Why Event-Driven Architecture Is a Key Component of Data Science
Data science is a field that relies on scientific methods, processes, and computer algorithms to find patterns in structured and unstructured data sets in order to extract actionable insights. Data science is used in a wide variety of fields, and any modern enterprise needs to rely on it due to the rapid growth of big data. The term “big data” refers to massive volumes of data that can’t be processed by legacy systems or traditional methods. Data science can be broken into five basic stages:
Capture: Data acquisition and entry.
Maintain: Data warehousing and cleansing.
Process: Data mining and classification.
Analyze: Data regression, qualitative analysis, and predictive analysis.
Communicate: Data reporting and visualization.
Enterprises across all industries need professionals who can manage massive amounts of data. They also need technology capable of capturing and analyzing data in real-time. This is where event driven architecture (EDA) comes in.
What is EDA?
Put simply, EDA is a modern software design pattern that’s able to detect events and act on them in practically real-time. This approach replaces the traditional request/response architecture pattern. With request/response, one computer would send a request (such as access to data) to another computer system on the network, and it would have to wait for the response (access granted or denied) before it could move on to another task. This may have been serviceable back when organizations dealt with smaller data sets, but now such wait times are unacceptable.
Today, organizations deal with constant event streams. An event is basically any important business moment, such as a financial transaction, a click on a website, or a change to a shopping cart. EDA is the only way to react to complex events quickly enough to get customers through them at a satisfactory pace. With this technology, a computer system can handle multiple simple events at the same time and move on to other tasks without having to wait for a response.
How does it work?
EDA is frequently used in microservice architecture. Essentially, microservices are applications that are built around loosely coupled services. This means that each service is able to work independently, but they also work together in the app. This is made possible thanks to sharing API architecture. The purpose of decoupling is to ensure that the actions of one microservice aren’t able to slow down the entire application.
Whether it’s a simple or complex event, everything starts with an event producer. This could be your company’s retail website, your mobile app, or even your in-store point of sale system. When a user places a new order, submits a question to customer support, or purchases an item in person, an event is produced. This event is then sent to the event router, which collects and filters events, so each event type can continue down the line to the right consumer. The event consumer might be the customer themselves if they’re placing a return, or it could be your inventory management system that needs to update the stock. Your financial systems are also event consumers whenever they have to make updates based on sales and returns.
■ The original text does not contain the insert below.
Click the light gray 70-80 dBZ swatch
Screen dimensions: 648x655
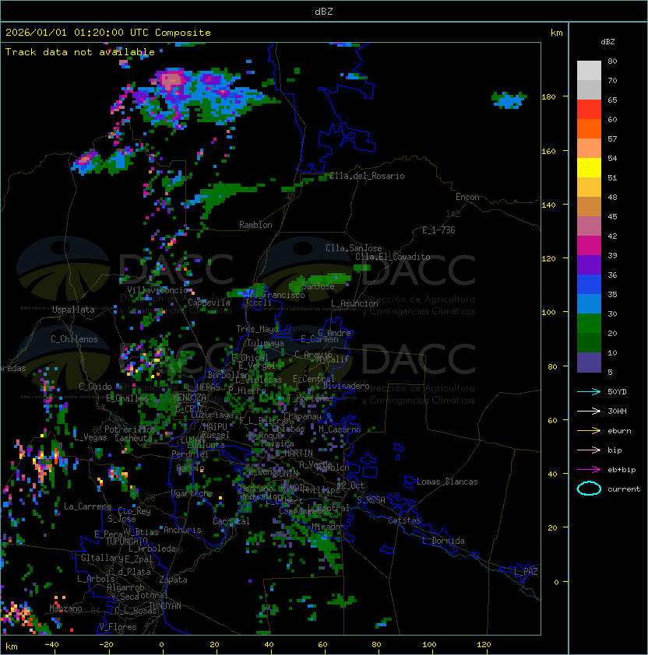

Of course, events aren’t just created by customers. An event can also be triggered due to unusual activity on your network. A security alert about a hacking attempt, for example, is also an event. Even something as simple as a user login will trigger an event. Events can also be triggered by IoT devices, such as sensors on your manufacturing floor. In this case, an event notification could alert your staff to possible maintenance issues, such as if the sensor detected unusual temperatures. Ultimately, an event driven framework is meant to make your enterprise more agile and scalable so you’ll be able to adapt to future needs, and it’s the only reliable way to process big data.